[Python-Dev] PEP 263 considered faulty (for some Japanese)

Martin v. Loewis martin@v.loewis.de
12 Mar 2002 09:21:49 +0100


SUZUKI Hisao <suzuki611@oki.com> writes:

>    I have also read the Parade of the PEPs and know that it is
> very close to being checked in, so I am writing this message to
> you in English in a hurry.  The PEP 263, as is, will damage the
> usability of Python in Japan.

Please understand that the issue you bring up was specifically added
on request of Japanese users.

>    The PEP says, "Just as in coercion of strings to Unicode,
> Python will default to the interpreter's default encoding (which
> is ASCII in standard Python installations) as standard encoding
> if no other encoding hints are given."  This will let many
> English people free from writing the magic comment to their
> scripts explicitly.  

While that is true, it will in particular free Japanese users from
putting encoding declarations in their files. Japanese users often
declare the default encoding to be shift-jis or euc-jp. When Python
source code is transmitted between Unix and Windows, tools are used to
convert files between these two encodings. If there is an encoding
declaration, those tools would need to change this, too, but the
existing tools don't.

Therefore, it was considered desirable to not use an encoding
declaration if the default encoding matches the file encoding. It is
well-understood that files without declared encoding will be less
portable across systems.

> However, many Japanese set the default encoding other than ASCII (we
> use multi-byte encodings for daily use, not as luxury), and some
> Japanese set it, say, "utf-16".

I cannot believe this statement. Much of the standard library will
break if you set the default encoding to utf-16; any sensible setting
of the default encoding sets it to an ASCII superset (in the sense
"ASCII strings have the same bytes under that encoding"). Anybody
setting the default encoding to utf-16 has much bigger problems than
source encodings.

My personal view is that the default encoding should be left at
"ascii" in all cases, and that explicit code set conversions should be
used in source code throughout.

>    By the PEP as is, persons who use "utf-16" etc. will not be able
> to use many Python scripts any more.  Certainly you can tell them
> not to use "utf-16" as the default encoding.  

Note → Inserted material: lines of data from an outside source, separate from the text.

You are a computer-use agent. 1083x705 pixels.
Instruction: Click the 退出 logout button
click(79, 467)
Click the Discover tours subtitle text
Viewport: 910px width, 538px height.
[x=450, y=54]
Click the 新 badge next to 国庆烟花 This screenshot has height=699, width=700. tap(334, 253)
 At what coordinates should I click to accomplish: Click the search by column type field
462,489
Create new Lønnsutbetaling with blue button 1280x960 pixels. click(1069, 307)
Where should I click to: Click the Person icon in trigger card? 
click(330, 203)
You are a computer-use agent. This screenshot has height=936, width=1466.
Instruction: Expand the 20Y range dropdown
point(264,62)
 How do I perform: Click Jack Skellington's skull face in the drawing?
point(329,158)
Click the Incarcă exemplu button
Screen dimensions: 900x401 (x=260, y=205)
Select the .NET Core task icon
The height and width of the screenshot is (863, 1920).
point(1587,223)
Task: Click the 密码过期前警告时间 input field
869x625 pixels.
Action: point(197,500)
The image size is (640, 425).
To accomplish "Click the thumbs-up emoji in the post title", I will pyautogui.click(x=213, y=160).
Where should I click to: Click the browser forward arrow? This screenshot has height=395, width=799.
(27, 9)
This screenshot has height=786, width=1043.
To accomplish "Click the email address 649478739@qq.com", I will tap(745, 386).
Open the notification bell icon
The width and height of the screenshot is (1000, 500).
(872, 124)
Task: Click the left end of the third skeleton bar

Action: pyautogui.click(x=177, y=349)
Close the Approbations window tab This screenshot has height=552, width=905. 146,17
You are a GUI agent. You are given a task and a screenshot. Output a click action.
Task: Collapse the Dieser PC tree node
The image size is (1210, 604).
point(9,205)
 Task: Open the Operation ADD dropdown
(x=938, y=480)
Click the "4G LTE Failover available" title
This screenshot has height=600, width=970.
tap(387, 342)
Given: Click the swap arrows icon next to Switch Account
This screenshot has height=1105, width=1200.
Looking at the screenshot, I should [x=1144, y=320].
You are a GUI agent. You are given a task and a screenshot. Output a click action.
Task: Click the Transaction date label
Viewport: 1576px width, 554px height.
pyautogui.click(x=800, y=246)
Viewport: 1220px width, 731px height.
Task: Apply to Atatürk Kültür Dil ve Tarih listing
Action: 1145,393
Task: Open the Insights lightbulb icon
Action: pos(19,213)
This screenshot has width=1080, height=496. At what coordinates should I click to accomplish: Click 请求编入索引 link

It would be good advice to tell them so. However, it would be even
better to tell them that they need to declare the source encoding on
each file they produce.

> But some of them have been writing their scripts in ASCII just as
> specified in the Language Reference, just omitting the encoding
> specification from their scripts to handle their Unicode documents
> easily.  Thus it would be safe to say that it is simply unfair.

There is nothing wrong with writing scripts in ASCII. In phase 1 of
the implementation, you will get away with that if you don't use
Unicode literals. In phase 2, you either need to declare the source
encoding on all files, or change the system encoding. Doing the latter
is better - setting the default encoding to "utf-16" just won't work
in practice.

>    I would propose that Python should default to ASCII as
> standard encoding if no other encoding hints are given, as the
> bottom line.  The interpreter's default encoding should not be
> referred for source code.

The first version of the PEP said so (it actually said that Latin-1 is
the default encoding); then it was changed on request of Japanese
users.

>    And I hope that Python defaults to UTF-8 as standard encoding
> if no other encoding hints are given.  

Isn't that contradictory to what you just said?

> It is ASCII-compatible perfectly and language-neutral.  If you once
> commit yourself to Unicode, I think, UTF-8 is an obvious choice
> anyway.

I certainly agree. Under the PEP, you can put the UTF-8 signature (BOM
encoded as UTF-8) in all files (or ask your text editor to do that for
you), and you won't need any additional encoding declaration. Windows
notepad does that already if you ask it to save files as UTF-8, and
I'd assume other editors will offer that feature as well.

In any case, choice of source encoding, under the PEP, is the user's
choice. The option of making UTF-8 the standard encoding for all
source files has been explicitly considered and was rejected.

>    From my experiences, inserting the '-*- coding: <coding name>
> -*-' line into an existing file and converting such a file into
> UTF-8 are almost the same amount of work.  We will be glad if
> Python understands Japanese (and other) characters by default
> (by adopting, say, UTF-8 as default).

There is no need to adopt anything as the default to understand
Japanese.

Regards,
Martin